==== DATA EXTRACT

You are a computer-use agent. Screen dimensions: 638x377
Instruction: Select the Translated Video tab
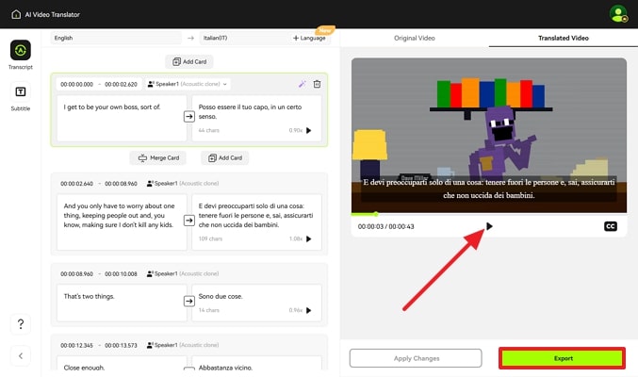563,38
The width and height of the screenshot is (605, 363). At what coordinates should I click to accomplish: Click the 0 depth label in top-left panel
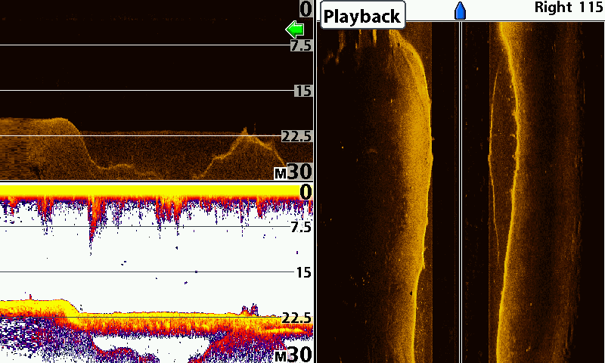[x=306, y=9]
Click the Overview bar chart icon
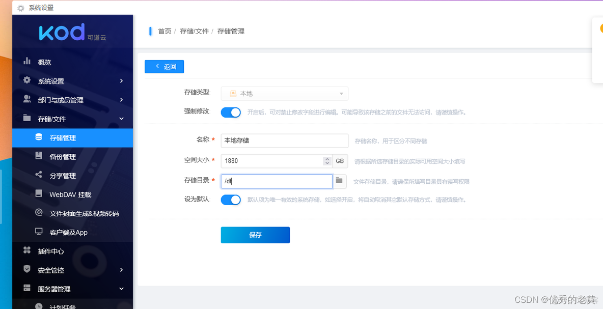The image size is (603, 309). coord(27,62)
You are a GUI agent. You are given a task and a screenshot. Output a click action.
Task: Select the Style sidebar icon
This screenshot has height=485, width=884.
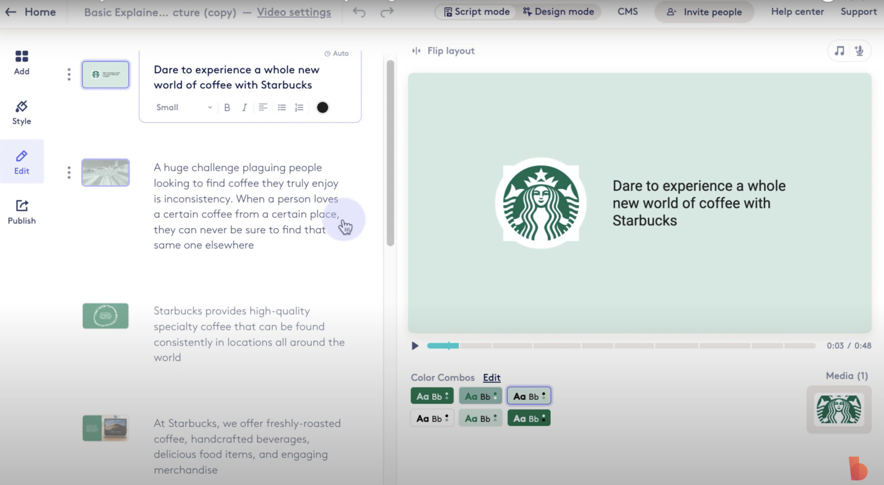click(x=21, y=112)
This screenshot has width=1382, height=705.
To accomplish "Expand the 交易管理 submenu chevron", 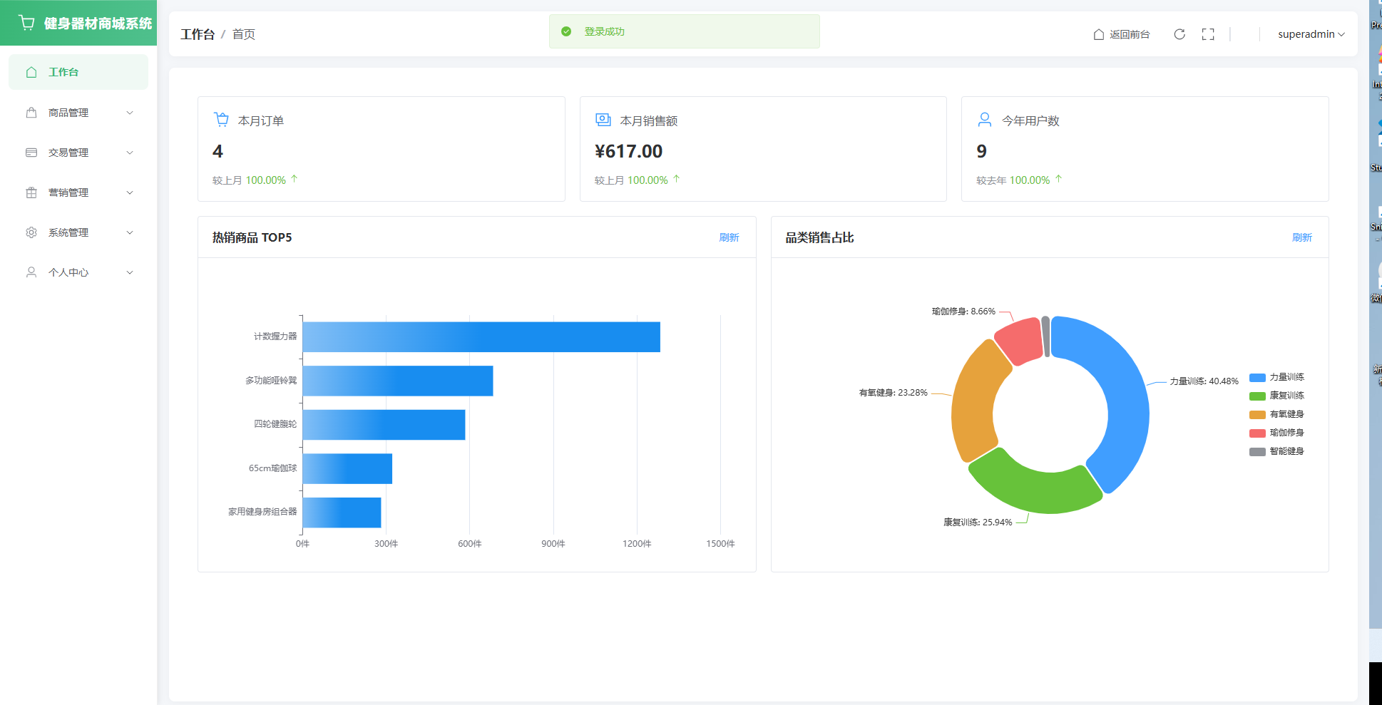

========
==== DATA EXTRACT

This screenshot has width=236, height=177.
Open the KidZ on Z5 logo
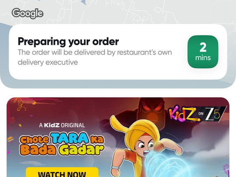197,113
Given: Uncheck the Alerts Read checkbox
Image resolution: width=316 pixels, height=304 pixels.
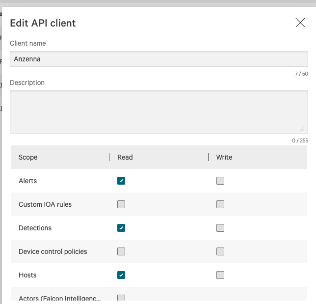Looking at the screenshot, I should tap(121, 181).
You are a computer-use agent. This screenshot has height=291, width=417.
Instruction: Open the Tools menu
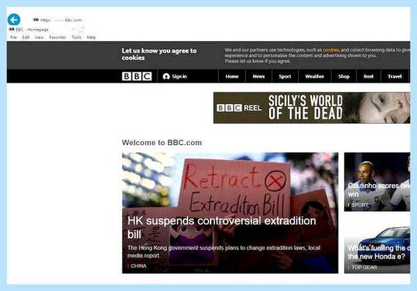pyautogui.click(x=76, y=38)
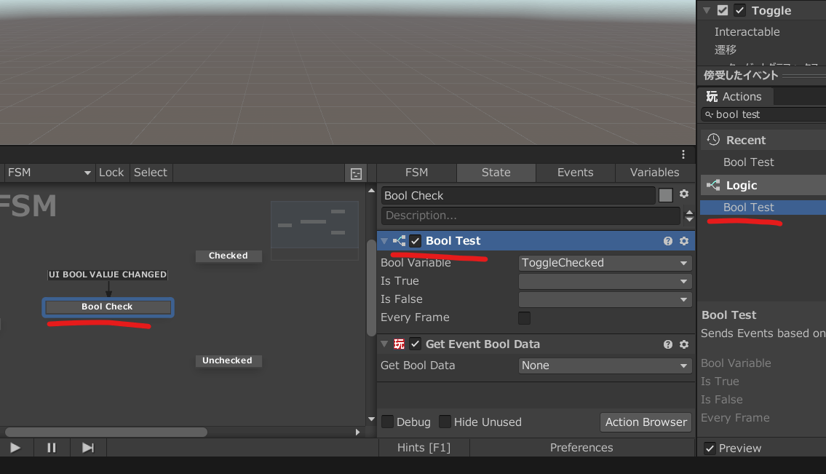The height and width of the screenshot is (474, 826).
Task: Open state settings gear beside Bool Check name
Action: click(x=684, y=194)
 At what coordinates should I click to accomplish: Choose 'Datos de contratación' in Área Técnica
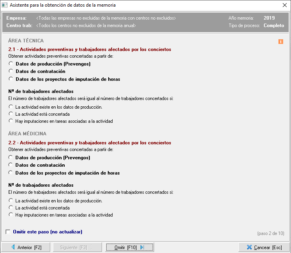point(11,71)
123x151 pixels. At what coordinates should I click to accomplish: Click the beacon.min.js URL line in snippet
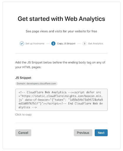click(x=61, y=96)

========

__INSTRUCTION__
Take the lines that open with the line containing "At what coordinates should I click to accomplish: Choose" and close with the line containing "click(x=61, y=96)". Switch "coordinates" to "screen position" in them, change nothing else, reproduce only those lines, and leave the pictures out.

__ANSWER TO THIS PROBLEM__
 At what screen position should I click to accomplish: Choose 'Datos de contratación' in Área Técnica
point(11,71)
123x151 pixels. At what screen position should I click to accomplish: Click the beacon.min.js URL line in snippet
click(x=61, y=96)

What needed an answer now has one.